The “Best” Techs Cut Chair Time
Dr. Matossian only has trained senior technicians perform cataract surgical testing. Two of those technicians, head technician Nicole Thompson, COA, and Kristina Farley, COA, spend a typical day seeing general ophthalmology patients, cataract consults and postoperative patients, as well as cataract surgical testing appointments that are scheduled every 45 minutes.
For surgical testing patients, Ms. Thompson and Ms. Farley must be both technician and educator. While performing the OPD-Scan III and other tests, they discuss each patient’s IOL options based on extensive training they’ve received from Dr. Matossian.
“Dr. Matossian is very precise about what exam data tells us about IOL options,” Ms. Thompson says. “Just by looking at test results for our cataract surgery patients, Kristina and I know if we should talk about multifocals, torics or limbal relaxing incisions.”
“The OPD-Scan III removes any guesswork from determining a patient’s visual potential,” says Ms. Farley. “I can show patients that potential with graphic maps of their astigmatism, corneal dystrophy or keratoconus. It helps me engage the patients and explain why they have certain IOL options and why they can, or cannot, expect a 20/20 outcome.”
All of this work by Dr. Matossian’s highly trained staff reduces the surgeon’s chair time.

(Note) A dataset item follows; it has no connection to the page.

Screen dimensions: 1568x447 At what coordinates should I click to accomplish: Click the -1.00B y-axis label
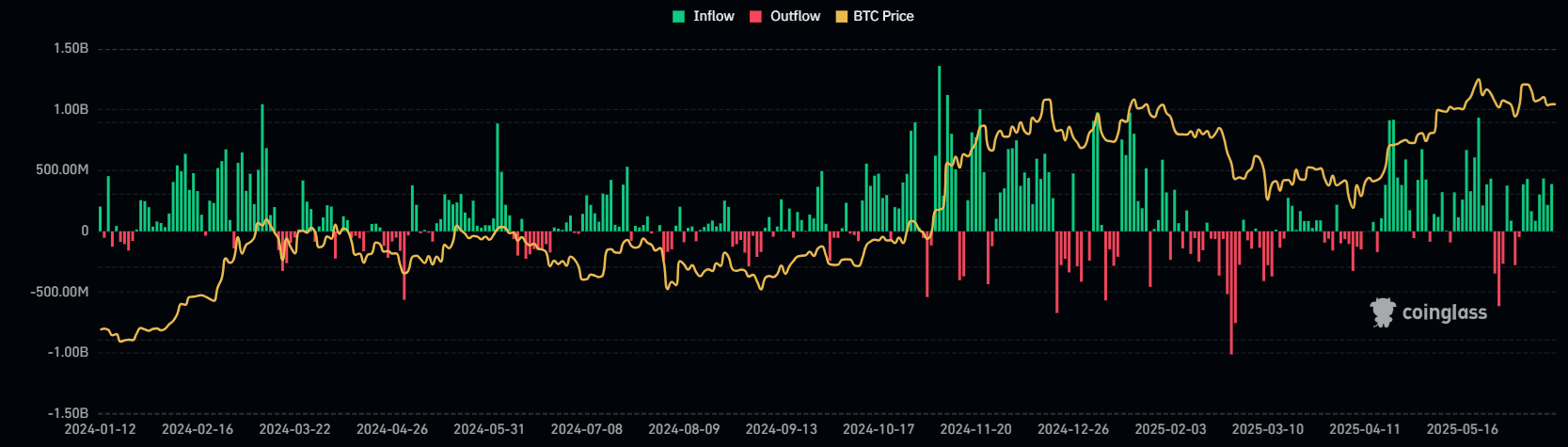coord(69,352)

“We list all the IOLs for which a patient is a candidate. We don’t go into what the lenses are, but we explain what vision the patient will achieve from each lens,” Ms. Thomson says. “Next, the patient sees Dr. Matossian. During the exam, she hears the patient’s thoughts on the options we’ve laid out, gets more information about the patient’s lifestyle, and recommends an implant. By explaining the options to patients in advance, we reduce Dr. Matossian’s chair time.”
Training the “Best” Methods
Dr. Matossian has put thought and work into building this system around the OPD-Scan III. All of the eye care practitioners in her practice can use the OPD-Scan III for a variety of purposes, including advanced clinical evaluations or placido disc imaging for dry eye. But for cataract cases, only four technicians are trained to determine IOL candidacy based on the results... and have that discussion with patients.
“Dr. Matossian does a good deal of training with us,” explains Ms. Thompson. “We don’t want to tell someone that they’re not a candidate for multifocal IOLs and find out we were wrong. Dr. Matossian clearly lays out what numbers exclude multifocals, what a toric candidate looks like, and so on. She goes over guidelines and teaches us to have that conversation with the patient. It’s a very smooth series of discussions that work well for our patients.” ●
Getting the “Best” Ocular Surface
Dr. Matossian schedules her cataract consultation separately from the surgical testing so that if a patient has ocular surface disease, she can treat it aggressively and get more accurate keratometry and topography data and more predictable refractive outcomes.
“Treatment to optimize the ocular surface might take 2 to 4 weeks, depending on the severity of the problem,” Dr. Matossian explains. “I need the cornea in tip-top shape for the measurements that will impact lens choice and surgery.”